Thursday, June 25, 2009

Monkeys

I see a lot of uninteresting people who try to be interesting. Their resemblance to monkeys is frightening. They talk in a half pigeon English, half broken Maltese. I hate all that. Give me good old Maltese anytime. But I'd win hands down with these people in any English competition. And no, my mum, if it's the only good thing she did, never brought us up on English. I cannot even imagine myself talking in English to my parents, or to my brother. Oh God, he'd die laughing, because we just don't do it. And yet English comes as natural to me as Maltese. Probably the tons of books I have read in my lifetime, mostly good, some bad. Some screwed with my mind and still remain my favourite. Take Hardy, he screwed me with his Tess, at 11 I couldn't imagine why D'Urberville took her behind the tree and her innocence in the process. It was only when I was admitted to hospital a few months later, nothing special, on suspected appendicitis, that a surgeon spotted my property (my book) and said perhaps I was way too young to read that?

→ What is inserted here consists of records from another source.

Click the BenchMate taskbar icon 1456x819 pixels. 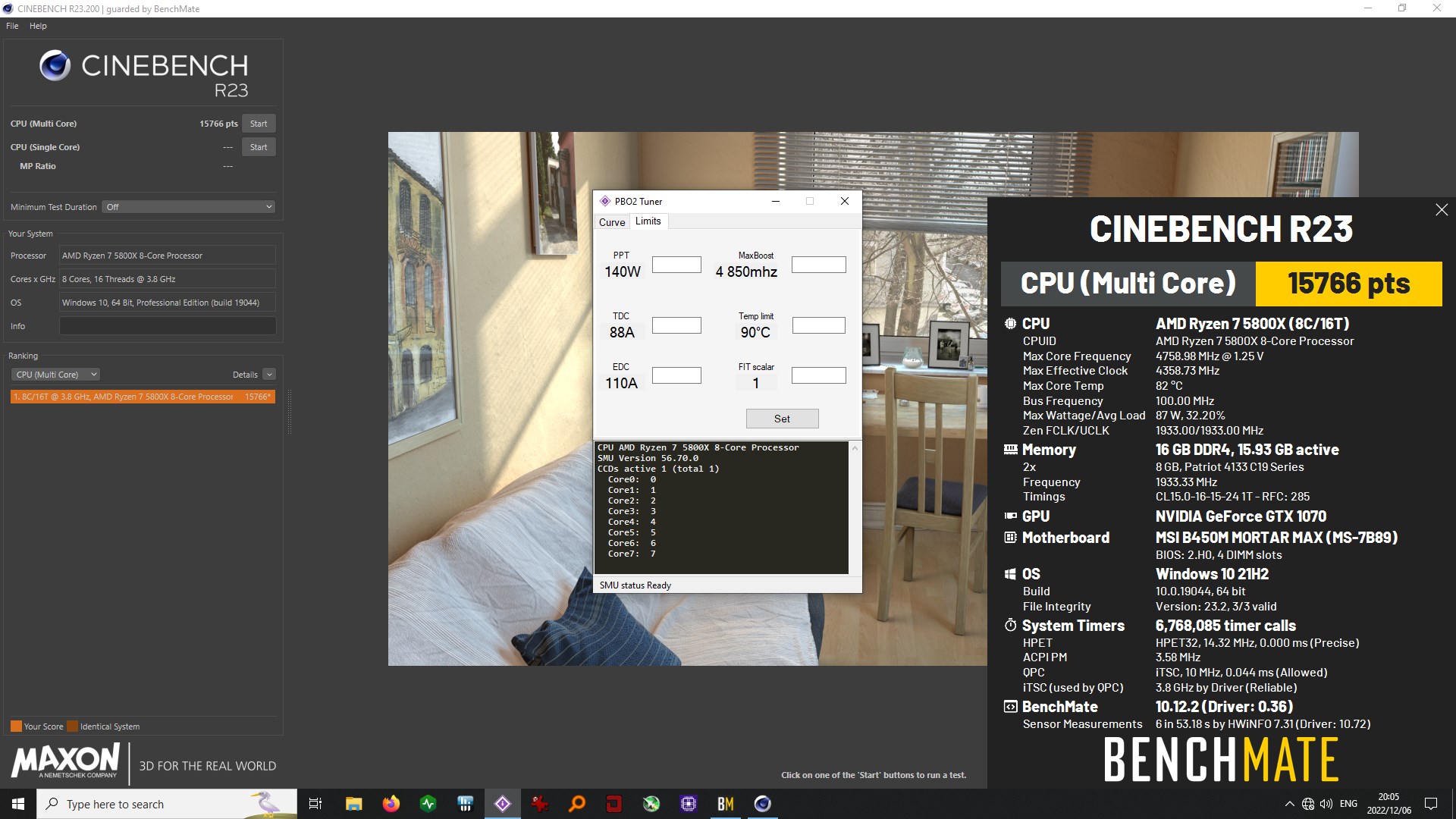[x=725, y=804]
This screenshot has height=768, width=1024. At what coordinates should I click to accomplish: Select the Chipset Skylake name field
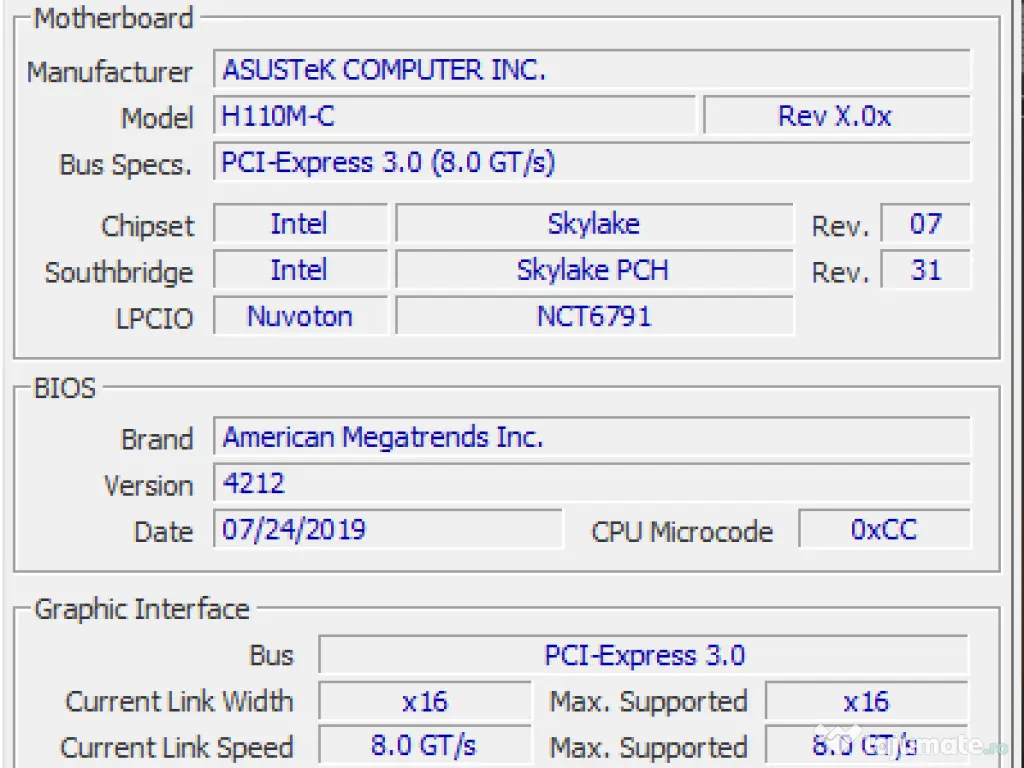click(594, 224)
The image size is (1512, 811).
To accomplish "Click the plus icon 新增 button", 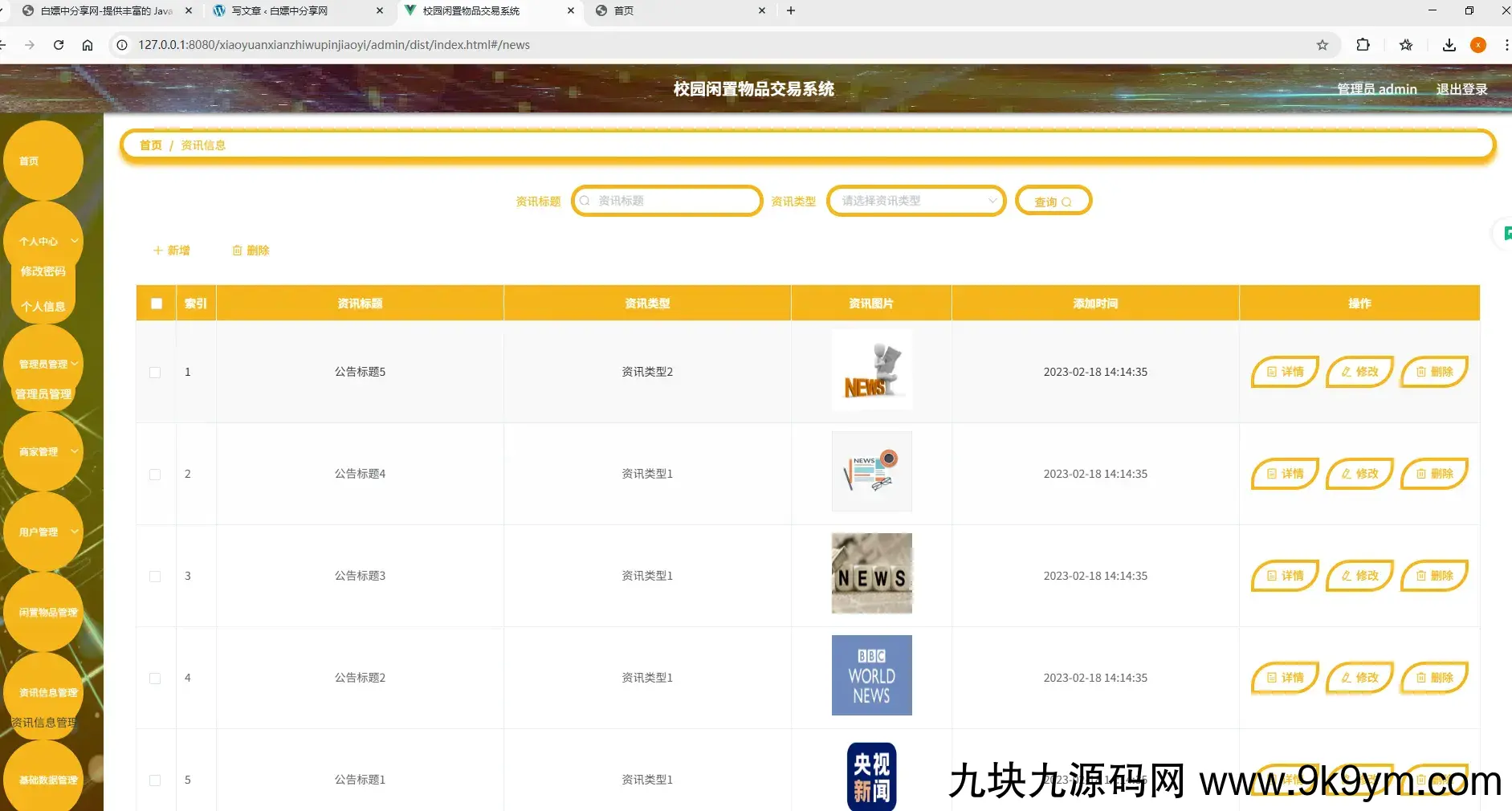I will click(x=171, y=251).
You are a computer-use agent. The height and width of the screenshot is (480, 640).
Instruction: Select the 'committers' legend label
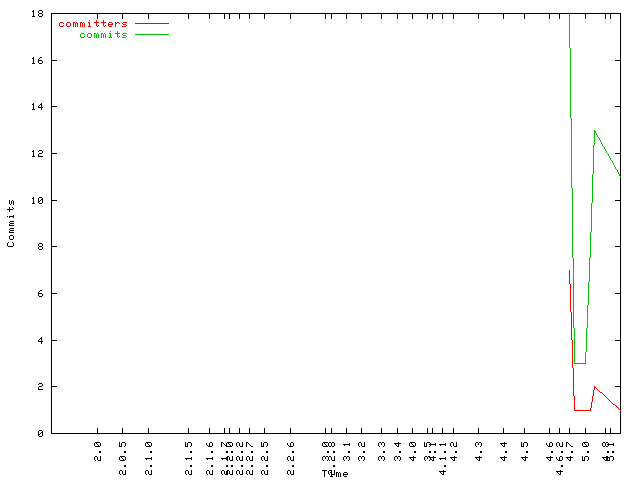click(93, 23)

But at the same time, doctors gave me a pregnancy test to rule that out. So if I was old enough for that, then I was old enough for Hardy. Then it suddenly made sense. Somehow something went wrong in my love for books. Today, we badger little people to read, read, please read. Please read and I'll buy you a computer. When I was growing up it was a stop reading, stop this bullshit reading or else. But I didn't stop. I never do. The worst thing anybody can do with yours truly is issue an ultimatum. Because I just love breaking the rules. It's exciting as a night of basic instinct with a married man. Those were my wild days. Single men? No thank you. Bring over the married ones, bored to the core, because I was young and about to rub their ego to ejaculation. So easy. And they will in turn rub your everything, eager to please. Perhaps we are all like monkeys, and some of us are quick learners and get to perform wicked tricks in the bedroom stakes. And perhaps we are really monkeys because it's all a jungle. But, I prefer to be the lioness.

Celebs

How is one supposed to feel when they see an email in the inbox, and it's coming from a local celebrity? Surprised at the very least. I actually was about to delete the email because I thought it would be some spam from someone posing to be the local celeb. But I didn't, because curiosity will not just kill the cat, but me together with the cat. And I'm glad I didn't. Because it was all true. I'd have thought that having a local 'celeb' brother with so many local 'celeb' friends would make me immune to it all. And it does. Except for one man. He makes me laugh, and opinion-forming me already had an opinion. A very wrong opinion. A 'normal' man who is perhaps very sensitive too. Plenty of insight, but then I guess you have to have that sort of insight to woo audiences. Once a man is on stage, he probably has to size up his audience in seconds first, then work from there. Brilliant stuff. Try making people cry, that's easy. Try making them laugh, not so easy. People like to laugh and cry not necessarily in that order. And in a credit crunching society, it's even more difficult to make them laugh and cry, again not necessarily in that order. The British are well known for their one of a kind humour. Malta... I see nobody, except for one man. He's on his own, wether it's a good thing or not. And because he draws people by the crowds, then I, for one, decide that I am royal stuff and remove myself from the rest. Or maybe not. The rest are loud, vulgar, ignorant. I'm not of course. And yet I harbour their same thoughts with a vengeace. I like, no, love, the same thing precisely. So does that put me into their same net? Ir probably does. Because then again, I love garish, loud, flashy. But convent school leaves it's dire marks on any girl. I have come to hate most local 'celebs' because their manhood probably doesn't work anymore seeing that it's their heads which swell and not their private parts. They love the attention, they lap it up as if they were lapping up the sun in Ghajn Tuffieha. They say it's too much, and talk about how lovely it would be to go about unobtrusively. All lies. They're all the same. But for this one man. And there is probably an even better woman somewhere edging him on. Good girl.